DATA EXCERPTS:

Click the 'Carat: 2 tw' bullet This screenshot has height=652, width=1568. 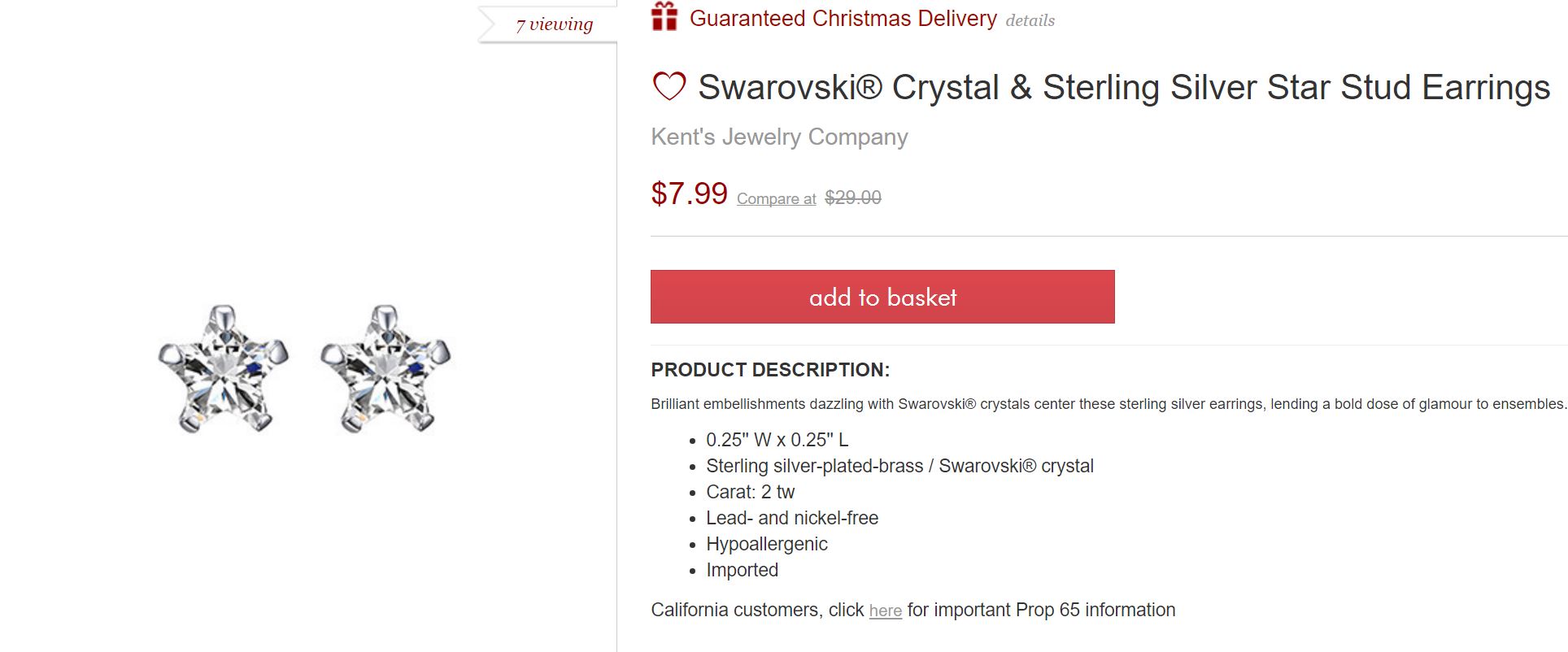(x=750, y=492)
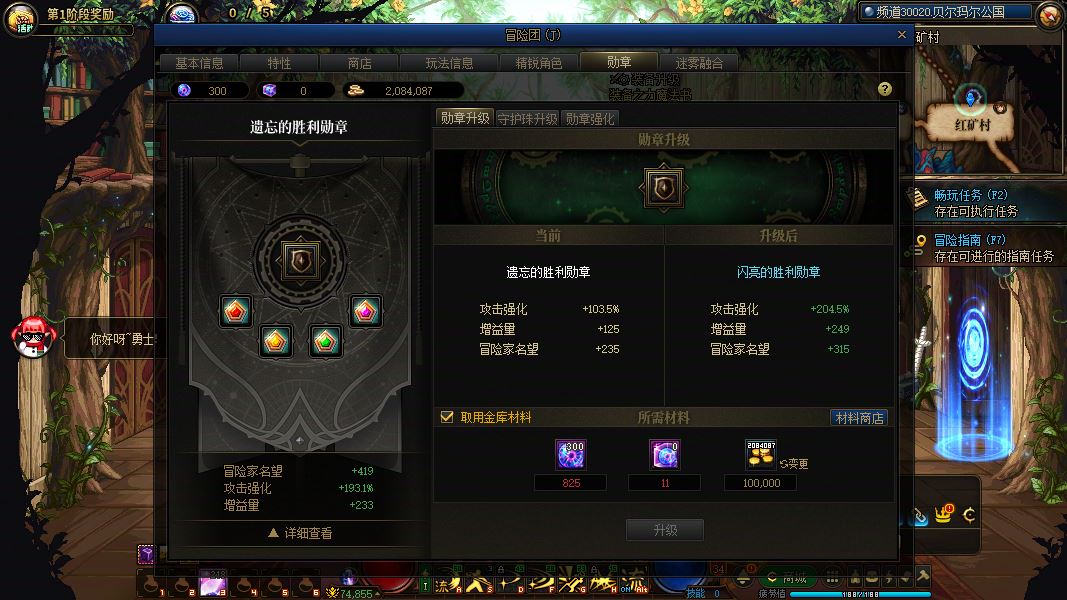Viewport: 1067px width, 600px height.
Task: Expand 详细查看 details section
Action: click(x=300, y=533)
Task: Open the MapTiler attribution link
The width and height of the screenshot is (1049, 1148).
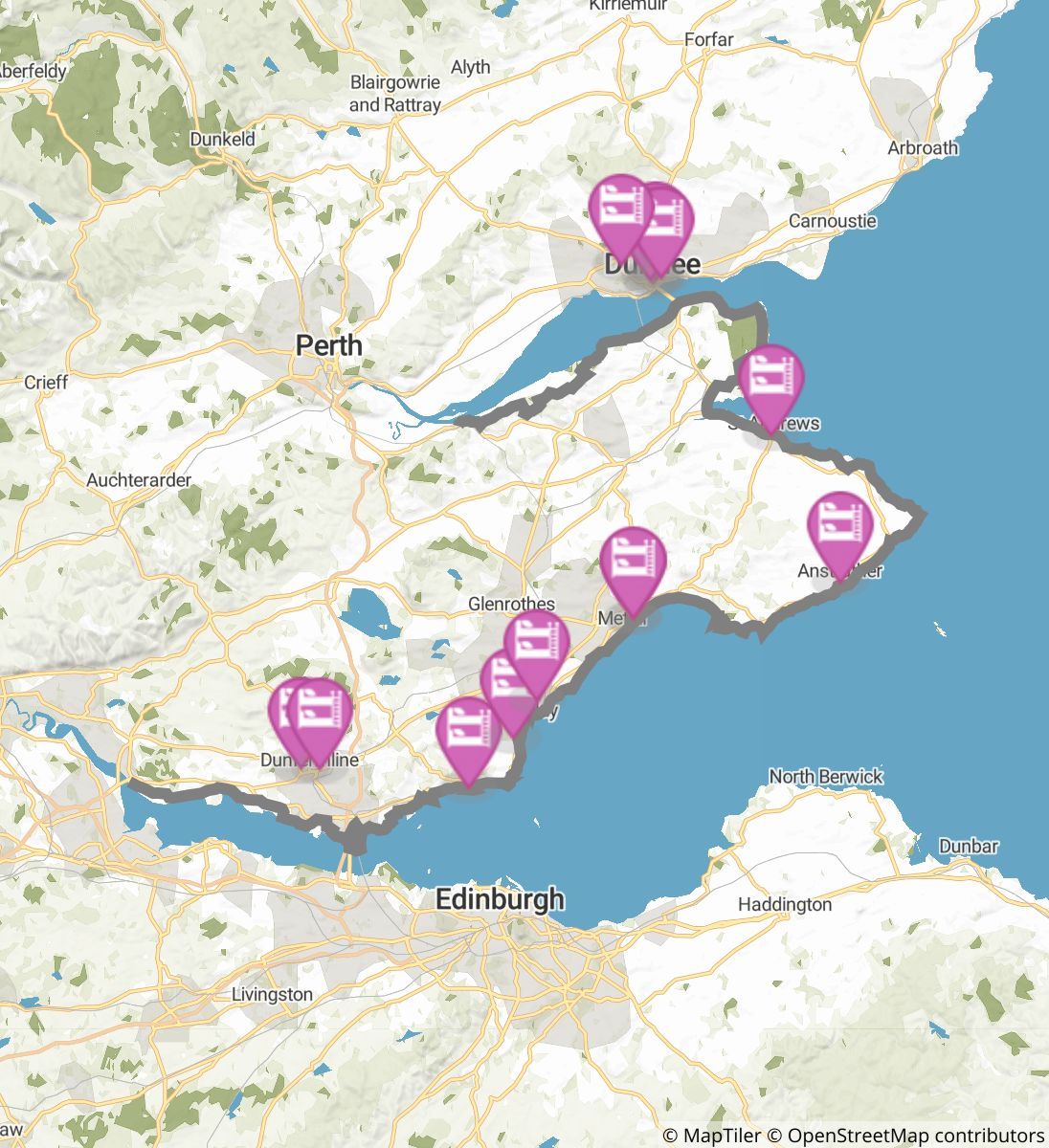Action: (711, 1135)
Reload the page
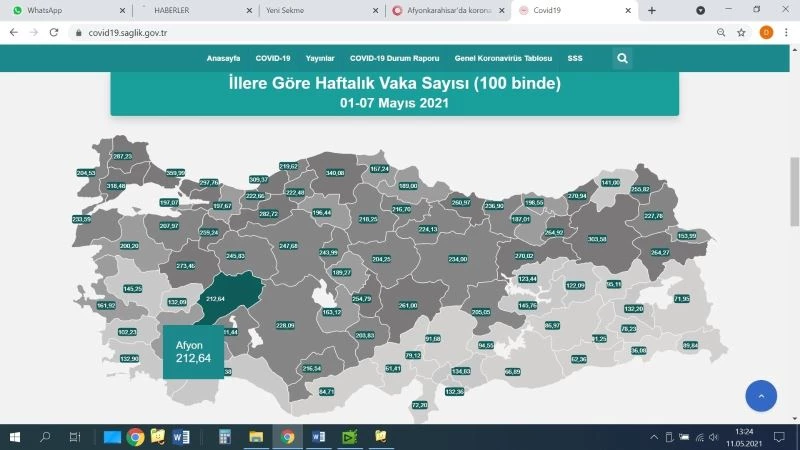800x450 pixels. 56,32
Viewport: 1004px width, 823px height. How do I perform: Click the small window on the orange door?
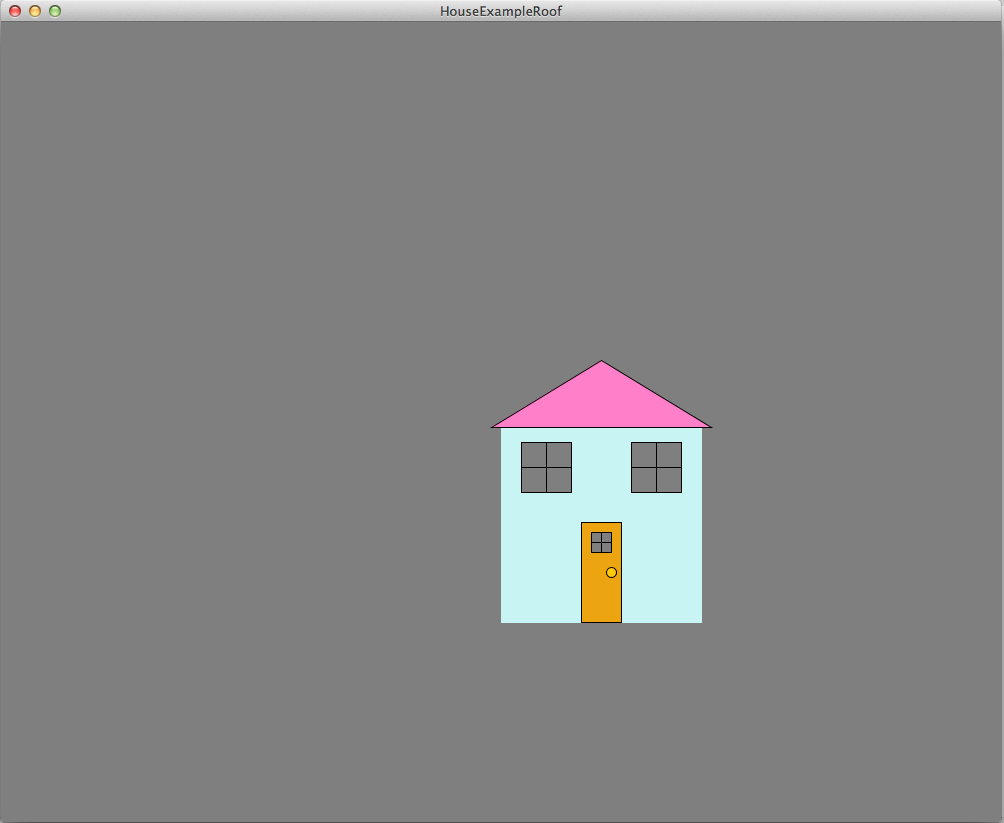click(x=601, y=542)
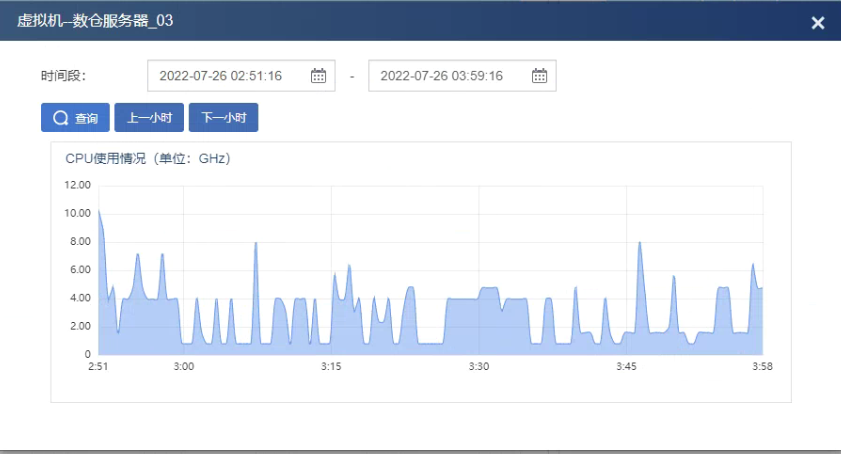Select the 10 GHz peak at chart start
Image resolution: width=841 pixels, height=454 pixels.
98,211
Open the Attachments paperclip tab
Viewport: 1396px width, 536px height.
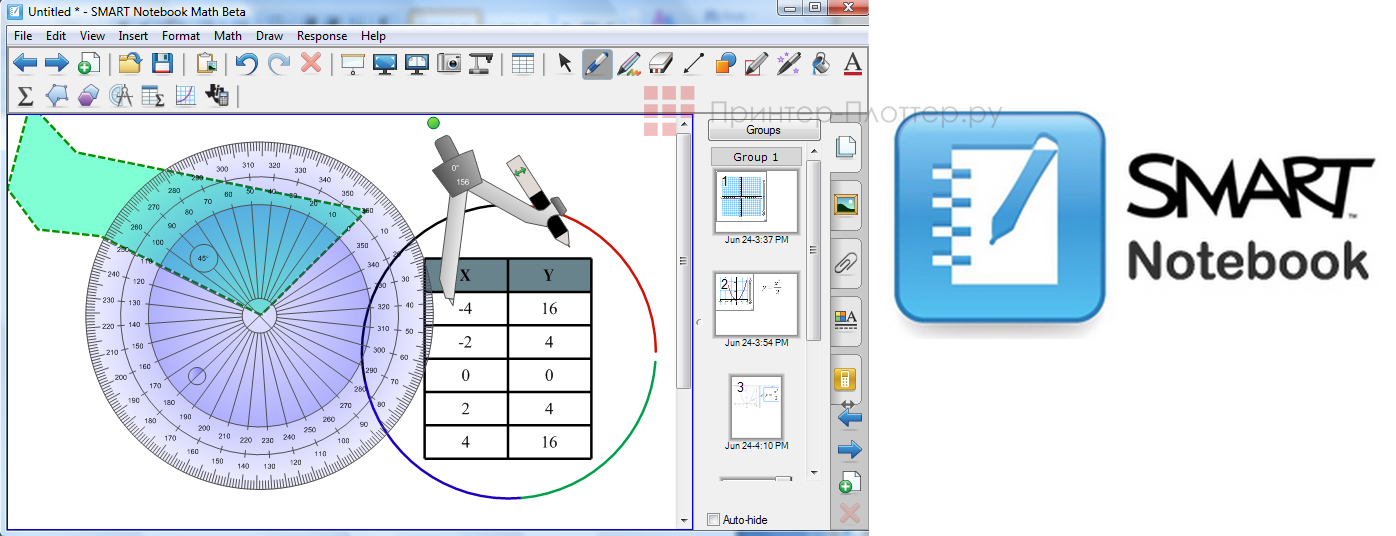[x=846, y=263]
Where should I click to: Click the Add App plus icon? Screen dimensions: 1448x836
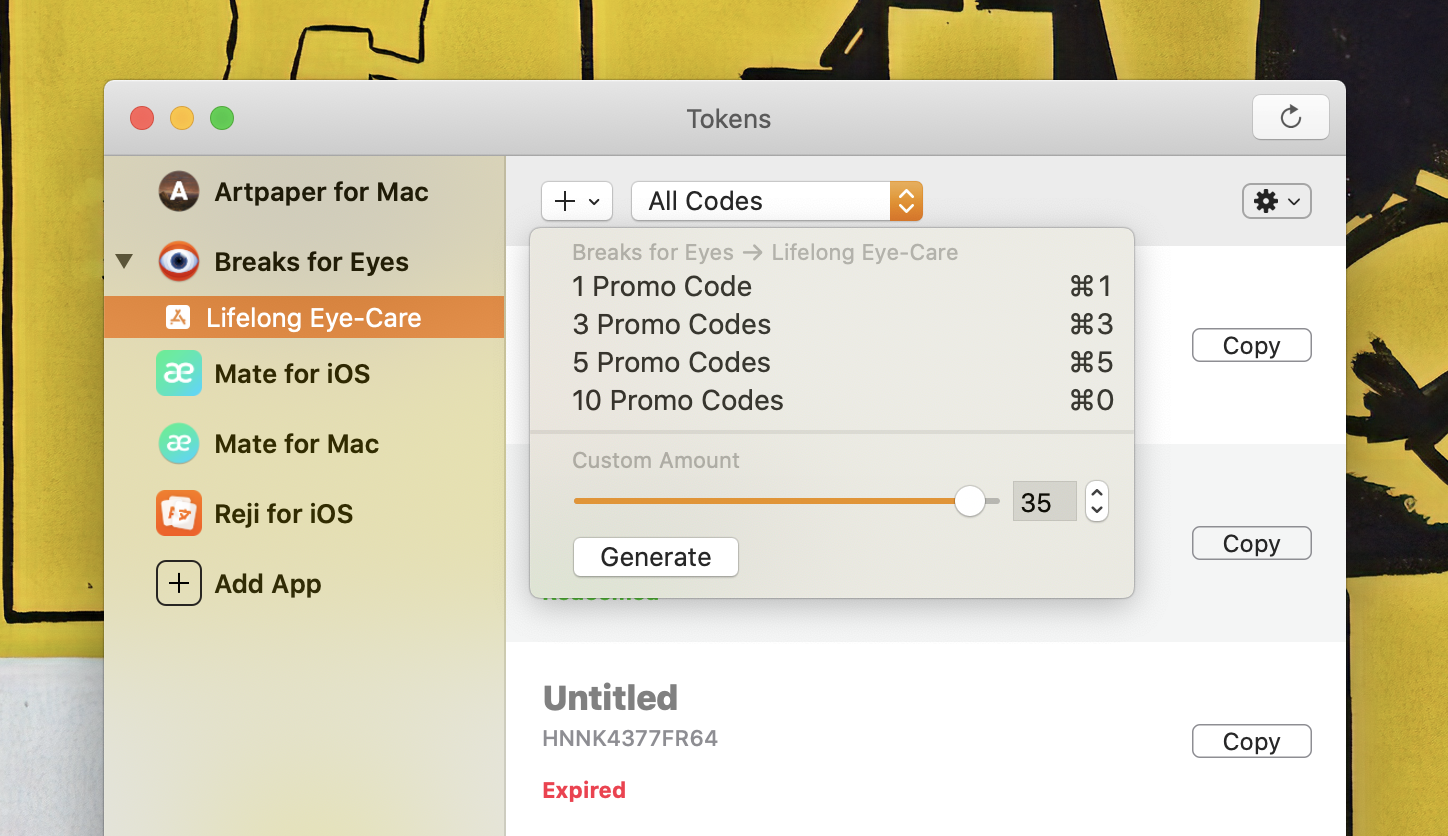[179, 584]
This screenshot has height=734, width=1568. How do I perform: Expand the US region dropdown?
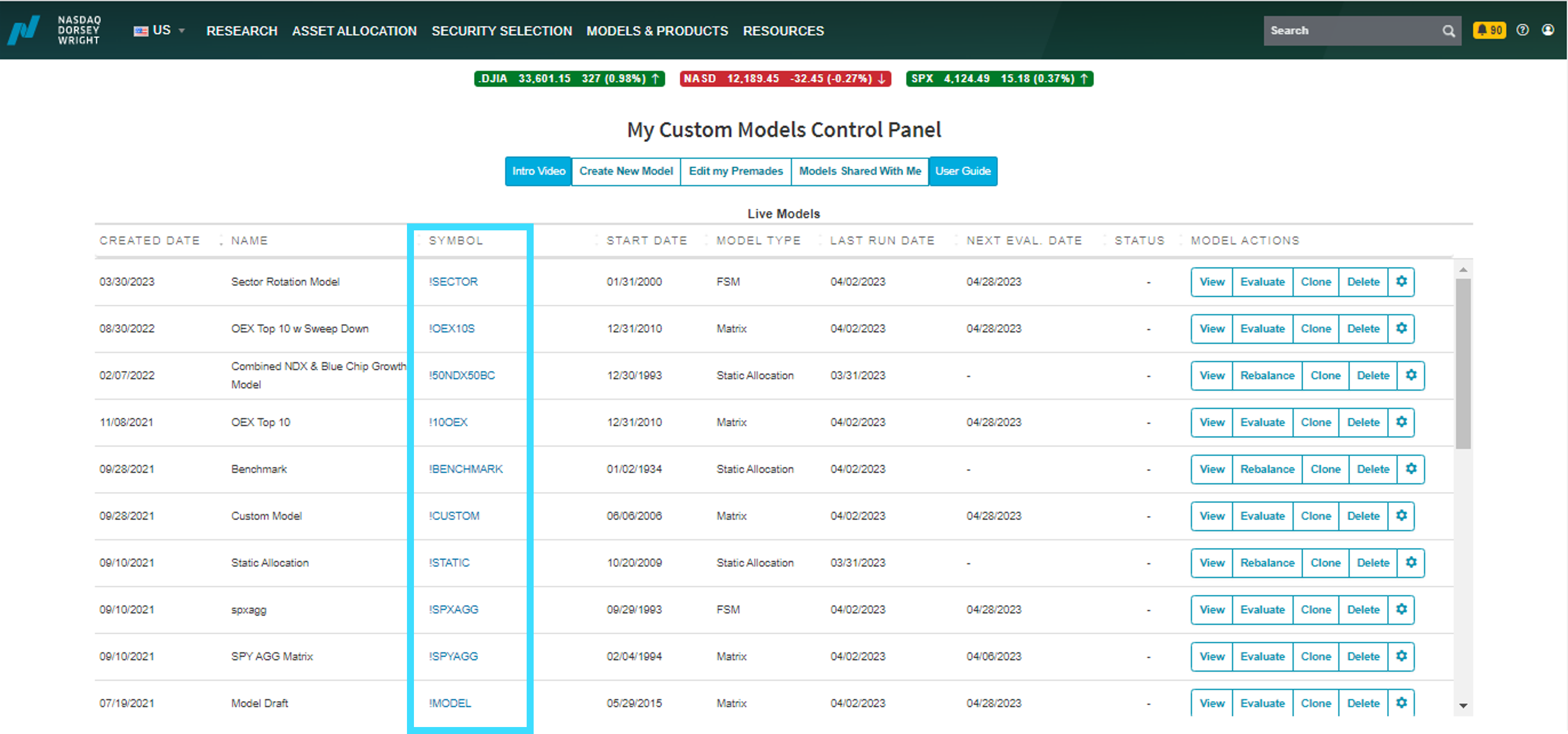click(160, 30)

ACTION ITEM:
All lines with the string "Open" must be copied from the data.

EXERCISE RESPONSE:
Task: Open the MapTiler attribution link
Open the Attachments paperclip tab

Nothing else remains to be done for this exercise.